Across a gloomy, grey but mercifully dry few hours at a near-deserted Trent Bridge Somerset added defeat in the One-Day Cup final to their season of excruciating close shaves and infuriating near-misses, Glamorgan snaffling the trophy for the second time in four years as a delayed, abbreviated final was somehow squeezed between the downpours.

Across nine days Somerset have now lost in the final of the T20 Blast, seen their pursuit of the County Championship title curtailed with defeat at Lancashire, and now been beaten to the One-Day Cup – a fate they might have avoided had the game lasted even five minutes longer, by which time the rain had returned.

Related: County cricket talking points: Surrey champions again as Somerset hearts are broken

The only stage when their target of 187 looked achievable was as Sean Dickson, Archie Vaughan and the occasional stroke of good fortune accelerated their chase in the closing stages, but when the former fell with 15 balls remaining his team still required 32; they scored barely half of them and lost by 15 runs.

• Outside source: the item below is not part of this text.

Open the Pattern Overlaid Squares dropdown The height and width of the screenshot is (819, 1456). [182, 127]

A dismally damp Sunday had pushed the game into its reserve day, and with the coachloads of fans who endured hours of relentless rainfall on the weekend having returned home, and a forecast that contrasted with the previous day only by being even more miserable, a scant handful of supporters were present when an extraordinary early-morning effort from the ground staff allowed play to start on schedule, with the game having been negotiated down to the minimum permissible 20 overs a side.

After losing the toss, and then two wickets in two balls with the score still in single figures, Glamorgan recovered gradually and then accelerated rapidly. When Colin Ingram, comfortably their top scorer in the competition going into the final (a title he eventually clung on to, by the margin of a single run, from Billy Root) was dismissed for a run-a-ball 11 midway through the ninth over their score stood at 65 for four, and reasons for optimism were as hard to make out as sunshine. They limped to the halfway point of their innings without further loss, but having scored a sober 71.

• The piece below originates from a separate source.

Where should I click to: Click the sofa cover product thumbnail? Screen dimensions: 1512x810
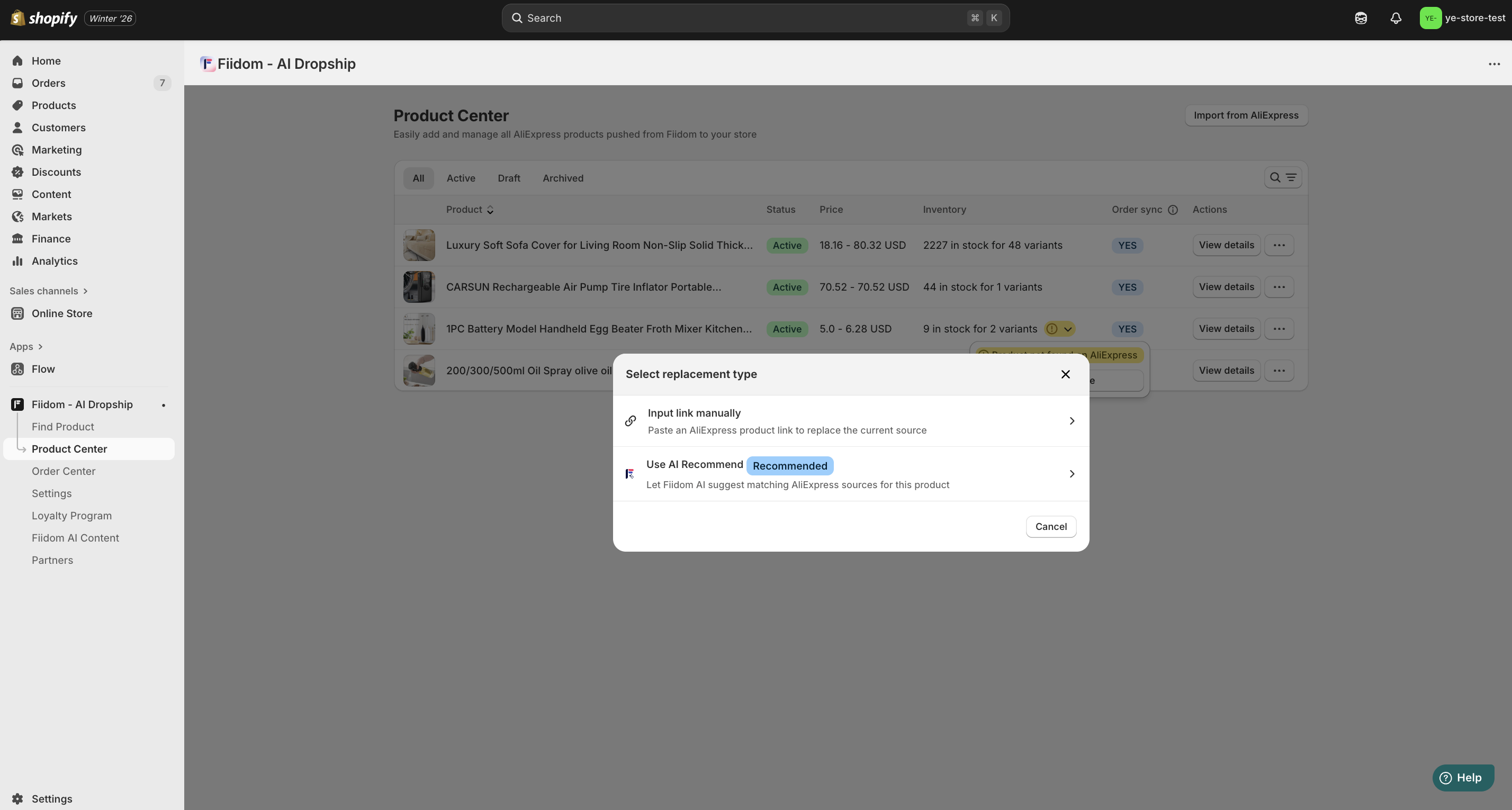[x=418, y=245]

The trajectory of the innings changed with Root’s partnership with Sam Northeast, and together they added 78 off 50 balls. More than a third of those runs came off a single Kasey Aldridge over that went for 29 and ended with a beamer that Northeast managed to pull for four while in the process of falling down, and a subsequent free hit that was heaved down the ground for the over’s third six.

Though Root fell soon afterwards, and the potentially destructive Dan Douthwaite followed three balls later in calamitous fashion, run out off a no-ball, Glamorgan’s innings was turbocharged to a daunting total once Timm van der Gugten joined Northeast in the middle. The Dutchman hit five of his nine deliveries to the boundary, once clearing it, to end with 26 while Northeast’s 49-ball 63 earned him the player of the match award.

Somerset may regret their decision not to bowl any spin, despite having two spinners in their side, and more than anything their inaccuracy with the ball: they gave away 15 extras, including nine wides, and received just three in return.

Like Glamorgan’s their innings started slowly, but unlike their rivals it never truly caught fire: it took them 15 balls to find a first boundary, and after five overs they were 23 for one where their opponents had been 42 for two.

Conditions worsened – a swirling white ball set against a grey, misty sky are an unhelpful combination. Kiran Carlson demonstrated this in -somehow dropping Ben Green in the 18th over. Despite this and the -rising tension – as Andy Gorvin showcased in somehow failing to run Green out moments later – the rain held off, and Glamorgan clung on.